Western Europe recovered 32% of its post-consumer plastic waste in 1999, the latest year for which the Association of Plastics Manufacturers in Europe (APME) has figures. This achievement was driven largely by legislation. The German Duales (or Green Dot) System mandates 60% recovery of post-consumer packaging. Italy requires recycling of used motor-oil bottles. And the European Commission is busy setting timetables for recycling autos and electronics.

But these laws say nothing about what happens to the plastics after they are "recovered." Little of Europe's recovered post-consumer plastic—only 11% of total plastic waste—is actually recycled, according to Neil Mayne, head of APME's technical center in Brussels. Fourteen percent of recovered plastic is shipped abroad. Twenty-one percent of plastic waste is burned for energy. In fact, European recyclers' business is in difficult straits, Mayne noted at Identiplast, the APME conference on recycling technology held recently in Brussels.

The bright note, however, is that several new technologies are being commercialized for the first time, holding the promise of significantly higher levels of plastics reuse for something other than boiler fuel. These processes include solvent-based separation of PVC, delamination and sortation of multi-material composites like car dashboards, and high-speed automatic resin identification for post-consumer packaging.


Solvent-based PVC recovery

Two recently developed solvent-based separation technologies are being used commercially in Europe to recover compounded PVC at much lower cost than virgin compounds. "Vinyloop," developed by Solvay SA with several industry partners, recovers PVC from wire chop after the copper is removed. The wire chop contains about 50/50 PVC and rubber, so these materials are first separated with an electrostatic separator from hamos GmbH to yield material that's 85% PVC, 15% rubber.

The patented Vinyloop batch process then dissolves the PVC in an MEK (methylethylketone) solution and uses special filtration to remove natural and synthetic fibers, crosslinked PE, vulcanized rubber, PP, PUR, paper, metal, and other contaminants. Steam is then injected into the solution, causing the PVC to precipitate into small round balls. The solvent is distilled off, condensed, and reused. After drying, the PVC balls are free-flowing and have a bulk density similar to that of virgin compound.

§ **Records shown**
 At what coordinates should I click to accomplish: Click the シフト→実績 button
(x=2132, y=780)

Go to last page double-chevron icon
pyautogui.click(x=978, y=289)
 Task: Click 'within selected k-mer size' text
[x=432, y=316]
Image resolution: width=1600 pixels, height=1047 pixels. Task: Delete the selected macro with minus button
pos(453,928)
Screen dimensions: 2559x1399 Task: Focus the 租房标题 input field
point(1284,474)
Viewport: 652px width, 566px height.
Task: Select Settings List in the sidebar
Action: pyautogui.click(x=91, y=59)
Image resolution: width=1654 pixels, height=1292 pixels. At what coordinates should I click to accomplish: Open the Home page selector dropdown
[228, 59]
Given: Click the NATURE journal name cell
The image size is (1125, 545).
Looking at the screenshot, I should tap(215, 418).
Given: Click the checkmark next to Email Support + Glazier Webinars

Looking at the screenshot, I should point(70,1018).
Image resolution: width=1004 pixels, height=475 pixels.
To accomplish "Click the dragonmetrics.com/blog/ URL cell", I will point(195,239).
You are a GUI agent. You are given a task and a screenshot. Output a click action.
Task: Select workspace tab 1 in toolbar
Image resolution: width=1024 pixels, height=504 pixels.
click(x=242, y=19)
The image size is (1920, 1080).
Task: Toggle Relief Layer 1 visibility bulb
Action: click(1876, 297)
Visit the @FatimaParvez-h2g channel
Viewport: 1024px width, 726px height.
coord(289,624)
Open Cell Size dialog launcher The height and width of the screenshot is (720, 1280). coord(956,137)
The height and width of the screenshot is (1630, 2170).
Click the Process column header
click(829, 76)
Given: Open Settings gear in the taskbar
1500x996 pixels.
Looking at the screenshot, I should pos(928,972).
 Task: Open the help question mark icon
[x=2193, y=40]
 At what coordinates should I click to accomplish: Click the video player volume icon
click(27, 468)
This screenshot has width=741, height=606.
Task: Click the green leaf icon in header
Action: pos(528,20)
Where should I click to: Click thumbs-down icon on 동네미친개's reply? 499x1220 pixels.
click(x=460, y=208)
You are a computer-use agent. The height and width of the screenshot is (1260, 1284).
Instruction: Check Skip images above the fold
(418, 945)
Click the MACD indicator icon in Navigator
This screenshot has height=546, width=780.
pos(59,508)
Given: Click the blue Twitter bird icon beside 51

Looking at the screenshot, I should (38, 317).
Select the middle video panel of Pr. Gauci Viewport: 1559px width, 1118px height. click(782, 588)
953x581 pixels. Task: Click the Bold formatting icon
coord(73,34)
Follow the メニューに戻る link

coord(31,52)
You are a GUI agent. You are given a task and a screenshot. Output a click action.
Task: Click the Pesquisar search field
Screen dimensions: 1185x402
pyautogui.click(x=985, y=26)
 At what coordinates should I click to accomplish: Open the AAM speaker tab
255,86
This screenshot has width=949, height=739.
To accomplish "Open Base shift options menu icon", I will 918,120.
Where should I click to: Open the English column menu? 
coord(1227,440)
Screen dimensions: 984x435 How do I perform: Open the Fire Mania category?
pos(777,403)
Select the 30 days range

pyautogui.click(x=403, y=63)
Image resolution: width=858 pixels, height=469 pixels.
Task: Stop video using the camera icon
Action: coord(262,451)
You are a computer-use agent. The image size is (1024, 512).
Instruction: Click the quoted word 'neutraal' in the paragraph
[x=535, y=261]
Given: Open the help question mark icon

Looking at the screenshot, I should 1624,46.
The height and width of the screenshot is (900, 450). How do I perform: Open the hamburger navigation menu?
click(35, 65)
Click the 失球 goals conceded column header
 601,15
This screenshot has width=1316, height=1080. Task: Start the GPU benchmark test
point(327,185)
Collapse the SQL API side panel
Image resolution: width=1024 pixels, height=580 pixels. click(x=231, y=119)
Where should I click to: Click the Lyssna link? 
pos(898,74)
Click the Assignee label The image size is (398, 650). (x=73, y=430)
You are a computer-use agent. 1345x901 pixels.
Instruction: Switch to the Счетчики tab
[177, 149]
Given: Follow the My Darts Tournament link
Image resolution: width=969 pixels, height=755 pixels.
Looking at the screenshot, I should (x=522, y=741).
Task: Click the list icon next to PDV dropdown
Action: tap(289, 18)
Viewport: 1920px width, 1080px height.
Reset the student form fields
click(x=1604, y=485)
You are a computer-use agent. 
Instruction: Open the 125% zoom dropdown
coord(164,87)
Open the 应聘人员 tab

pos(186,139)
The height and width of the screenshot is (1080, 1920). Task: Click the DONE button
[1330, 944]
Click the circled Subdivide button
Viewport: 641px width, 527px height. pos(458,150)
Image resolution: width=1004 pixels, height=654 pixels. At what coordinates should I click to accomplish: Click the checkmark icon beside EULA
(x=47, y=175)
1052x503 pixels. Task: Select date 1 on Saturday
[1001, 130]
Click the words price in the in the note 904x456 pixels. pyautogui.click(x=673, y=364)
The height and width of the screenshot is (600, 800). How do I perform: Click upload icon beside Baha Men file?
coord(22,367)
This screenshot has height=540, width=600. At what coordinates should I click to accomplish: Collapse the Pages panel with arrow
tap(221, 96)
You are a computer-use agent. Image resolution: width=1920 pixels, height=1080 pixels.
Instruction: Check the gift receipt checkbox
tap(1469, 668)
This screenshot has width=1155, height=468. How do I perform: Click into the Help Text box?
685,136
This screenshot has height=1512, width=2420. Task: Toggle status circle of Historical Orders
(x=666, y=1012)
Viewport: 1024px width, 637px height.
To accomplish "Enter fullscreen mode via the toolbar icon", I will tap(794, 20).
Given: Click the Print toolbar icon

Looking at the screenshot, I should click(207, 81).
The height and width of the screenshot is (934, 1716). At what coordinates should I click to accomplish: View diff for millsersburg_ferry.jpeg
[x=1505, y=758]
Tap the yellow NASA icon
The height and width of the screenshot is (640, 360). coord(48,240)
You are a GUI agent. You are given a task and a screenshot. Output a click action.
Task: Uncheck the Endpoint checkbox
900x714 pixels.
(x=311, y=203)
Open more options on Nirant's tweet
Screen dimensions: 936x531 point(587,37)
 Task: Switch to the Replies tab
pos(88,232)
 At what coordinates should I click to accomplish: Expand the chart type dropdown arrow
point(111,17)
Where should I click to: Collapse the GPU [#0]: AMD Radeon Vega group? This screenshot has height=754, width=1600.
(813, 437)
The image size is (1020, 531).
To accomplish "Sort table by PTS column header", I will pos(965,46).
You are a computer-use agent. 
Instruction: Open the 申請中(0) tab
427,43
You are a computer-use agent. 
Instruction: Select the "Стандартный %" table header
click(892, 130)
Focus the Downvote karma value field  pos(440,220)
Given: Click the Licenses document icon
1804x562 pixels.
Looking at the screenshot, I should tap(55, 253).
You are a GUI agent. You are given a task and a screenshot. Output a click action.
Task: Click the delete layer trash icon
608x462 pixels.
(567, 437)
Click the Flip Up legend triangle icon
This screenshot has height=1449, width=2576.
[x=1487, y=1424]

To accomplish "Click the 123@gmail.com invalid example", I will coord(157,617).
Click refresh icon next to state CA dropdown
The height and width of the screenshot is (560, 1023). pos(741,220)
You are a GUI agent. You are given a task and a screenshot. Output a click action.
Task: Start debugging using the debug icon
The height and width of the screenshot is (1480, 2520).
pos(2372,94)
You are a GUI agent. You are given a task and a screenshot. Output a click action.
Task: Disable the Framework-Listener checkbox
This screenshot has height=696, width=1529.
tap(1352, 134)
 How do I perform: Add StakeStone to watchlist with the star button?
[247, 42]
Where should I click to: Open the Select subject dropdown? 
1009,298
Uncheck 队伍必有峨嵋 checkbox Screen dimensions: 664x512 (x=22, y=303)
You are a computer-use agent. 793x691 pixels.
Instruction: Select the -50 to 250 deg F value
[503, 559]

§ **Work instructions**
• a. Copy the plastics recycling text starting with "Solvent-based PVC recovery" and going on through "PVC, 15% rubber.", and substitute "cable scrap" for "wire chop" throughout.
• b. Reproduce only the lines of the listing starting with the line with "Go to last page double-chevron icon" and going on through the line with "pos(453,928)", both included.
The plastics recycling text and the listing are separate, unrelated material.

§ **Answer set**
• a.
Solvent-based PVC recovery

Two recently developed solvent-based separation technologies are being used commercially in Europe to recover compounded PVC at much lower cost than virgin compounds. "Vinyloop," developed by Solvay SA with several industry partners, recovers PVC from cable scrap after the copper is removed. The cable scrap contains about 50/50 PVC and rubber, so these materials are first separated with an electrostatic separator from hamos GmbH to yield material that's 85% PVC, 15% rubber.

• b.
Go to last page double-chevron icon
pyautogui.click(x=978, y=289)
 Task: Click 'within selected k-mer size' text
[x=432, y=316]
Image resolution: width=1600 pixels, height=1047 pixels. Task: Delete the selected macro with minus button
pos(453,928)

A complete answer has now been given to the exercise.